(The tasks):
[a] Copy the passage from the abstract on demographics and labor market power between "ECB Working Paper, Revise" and "2% of agglomeration.", inclusive.
[b] In the abstract on demographics and labor market power, what share of the urban wage premium do demographics and skill together account for?

(Extract):
------------------------------------------------

Working Papers

Demographics, Labor Market Power and the Spatial Equilibrium 

ECB Working Paper, Revise and Resubmit at American Economic Journal: Macroeconomics  

This paper studies how demographics affect aggregate labor market power, the urban wage premium and the spatial concentration of population. I develop a quantitative spatial model in which labor market competitiveness depends on the demographic composition of the local workforce. Using highly disaggregated administrative data from Germany, I find that firms have more labor market power over older workers: The labor supply elasticity decreases from more than 2 to 1 from age 20 to 64. Calibrating the model with the reduced-form elasticity estimates, I find that differences in labor supply elasticities across age groups can explain 4% of the urban wage premium and 2% of the spatial concentration of population. Demographics and skill together account for 10% of the urban wage premium and 2% of agglomeration.

------------------------------------------------

(Extracted records):
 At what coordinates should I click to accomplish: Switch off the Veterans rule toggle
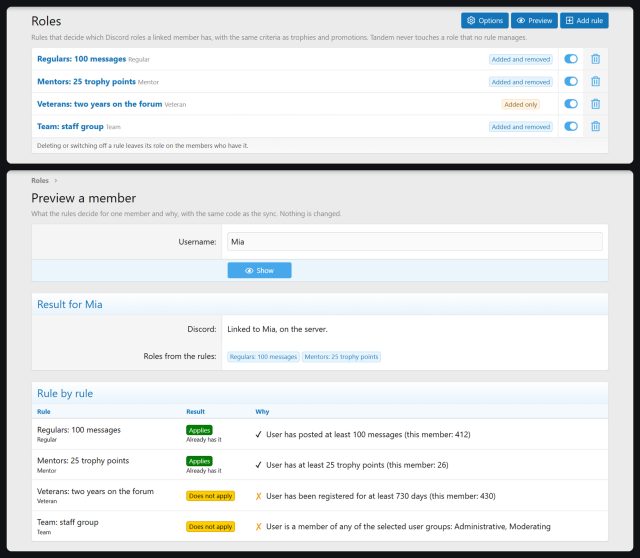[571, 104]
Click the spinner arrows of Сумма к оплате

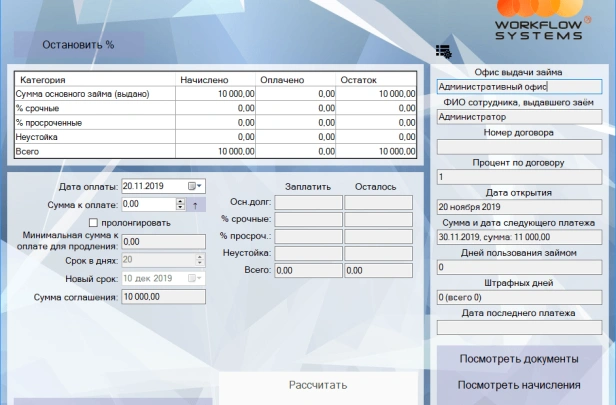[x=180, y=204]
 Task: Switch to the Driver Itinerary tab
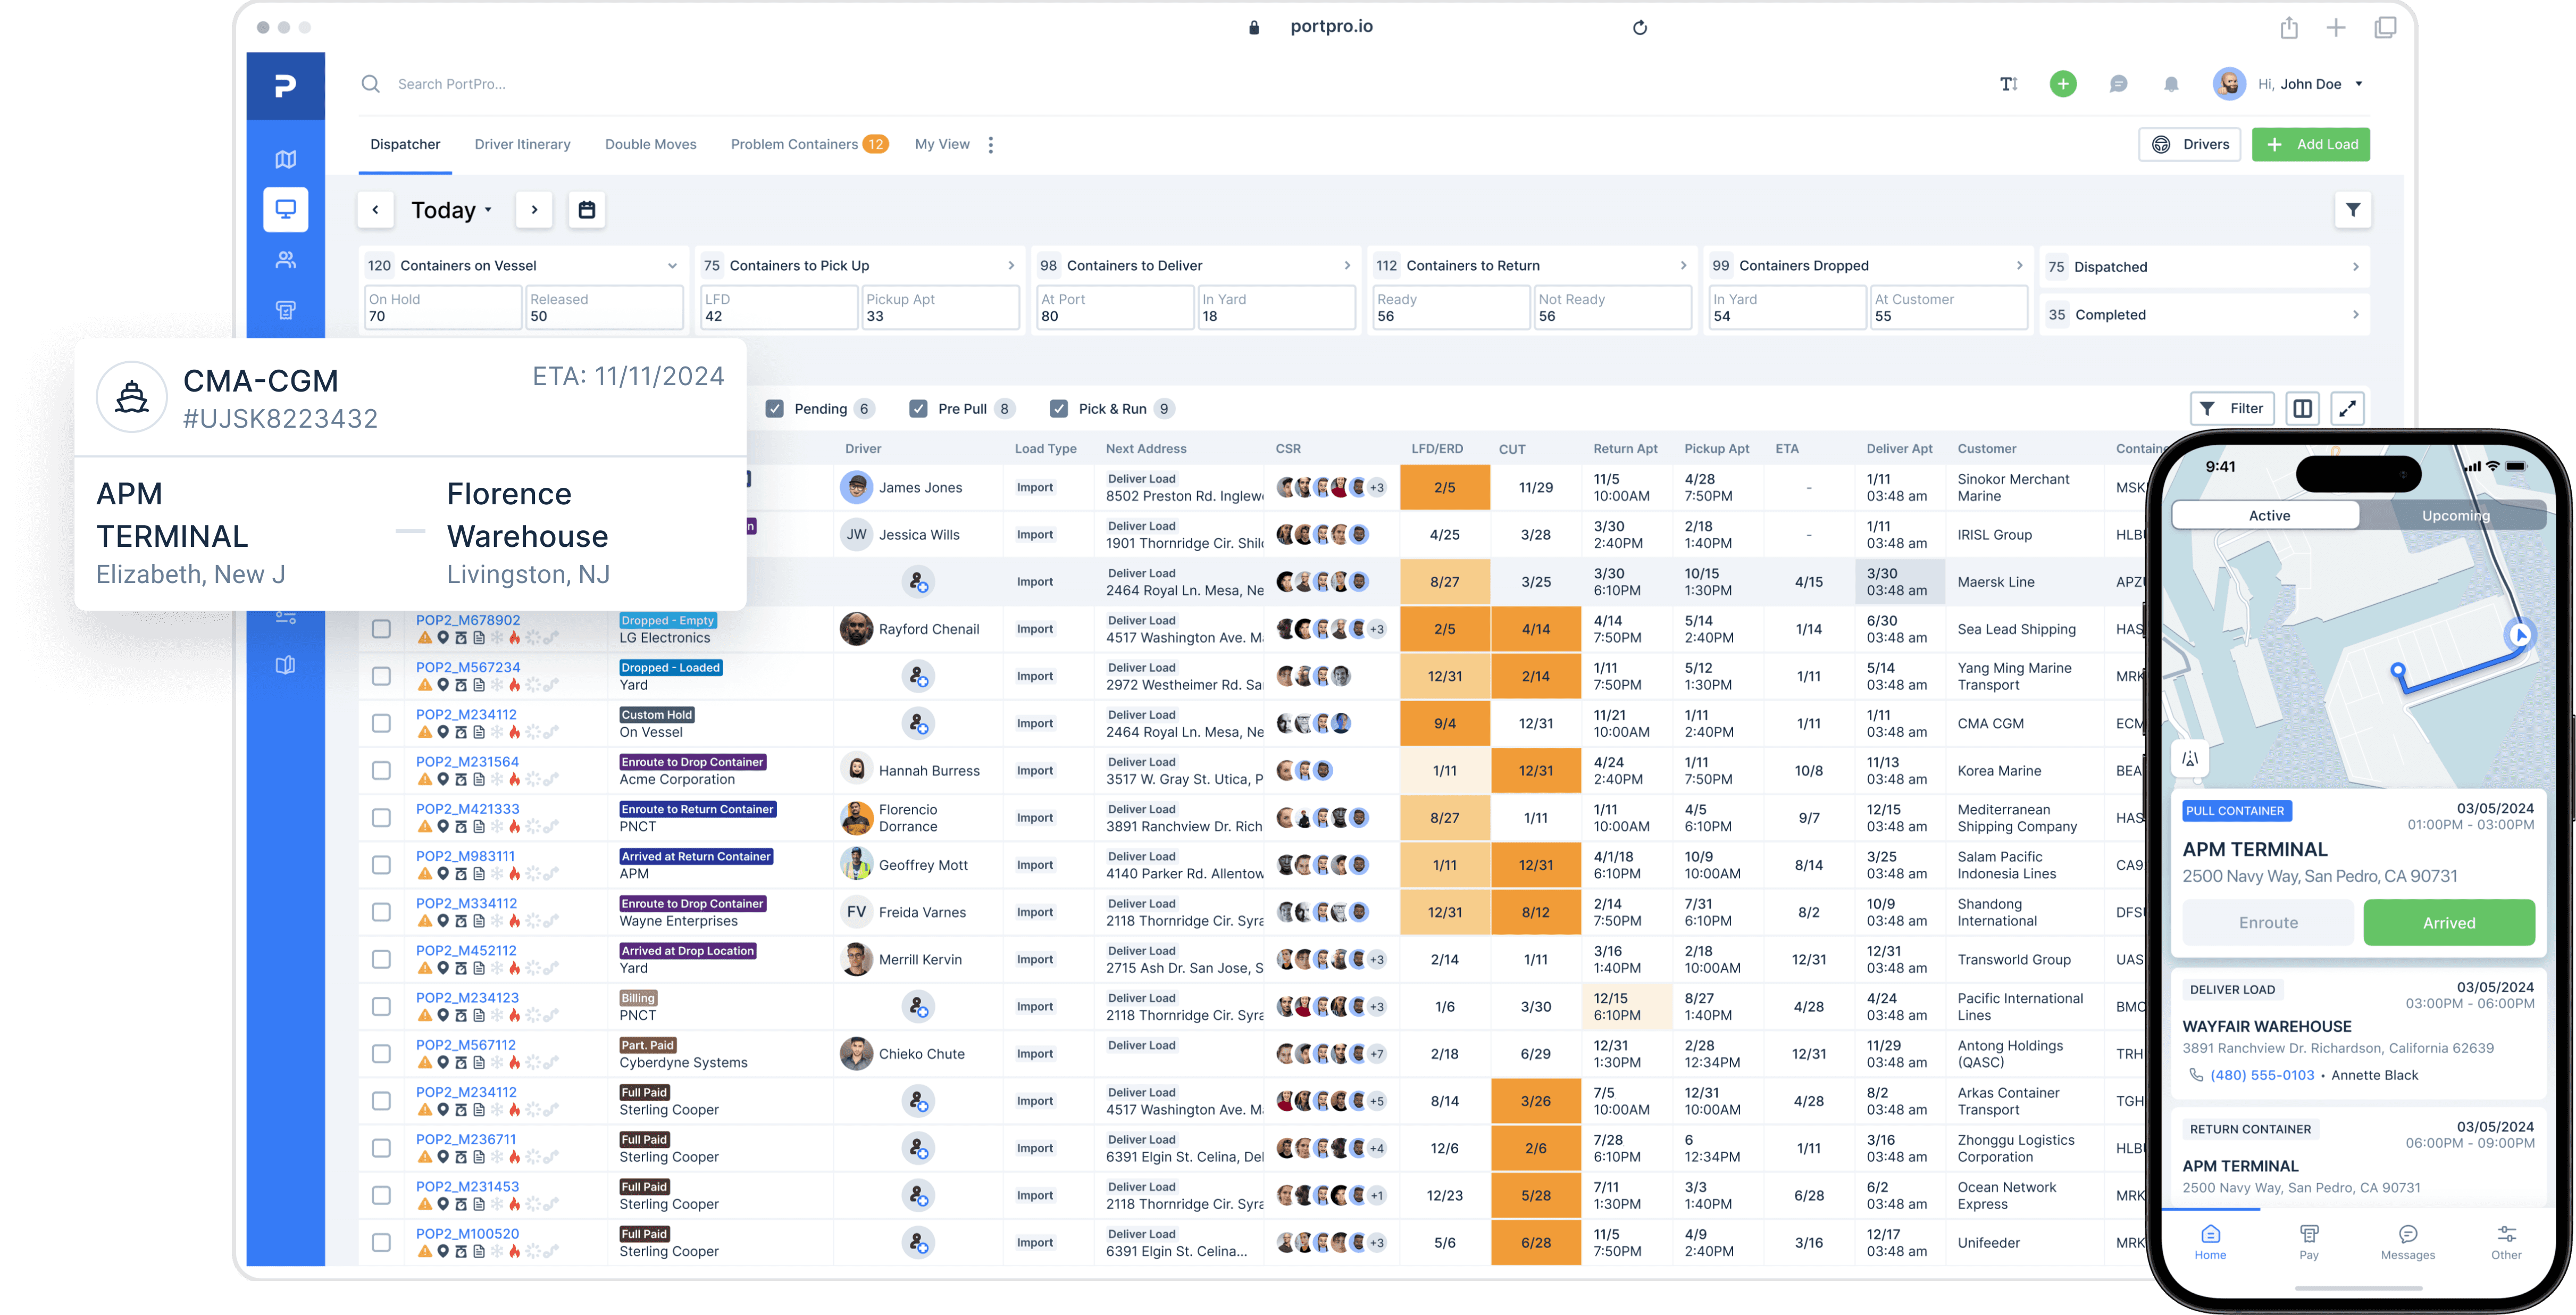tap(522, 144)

------------------------------------------------

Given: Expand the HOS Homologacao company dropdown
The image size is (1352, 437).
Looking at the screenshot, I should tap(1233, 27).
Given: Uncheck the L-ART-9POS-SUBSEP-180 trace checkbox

------------------------------------------------

(Task-by-task solutions):
[a]
ECB Working Paper, Revise and Resubmit at American Economic Journal: Macroeconomics  

This paper studies how demographics affect aggregate labor market power, the urban wage premium and the spatial concentration of population. I develop a quantitative spatial model in which labor market competitiveness depends on the demographic composition of the local workforce. Using highly disaggregated administrative data from Germany, I find that firms have more labor market power over older workers: The labor supply elasticity decreases from more than 2 to 1 from age 20 to 64. Calibrating the model with the reduced-form elasticity estimates, I find that differences in labor supply elasticities across age groups can explain 4% of the urban wage premium and 2% of the spatial concentration of population. Demographics and skill together account for 10% of the urban wage premium and 2% of agglomeration.

[b] 10%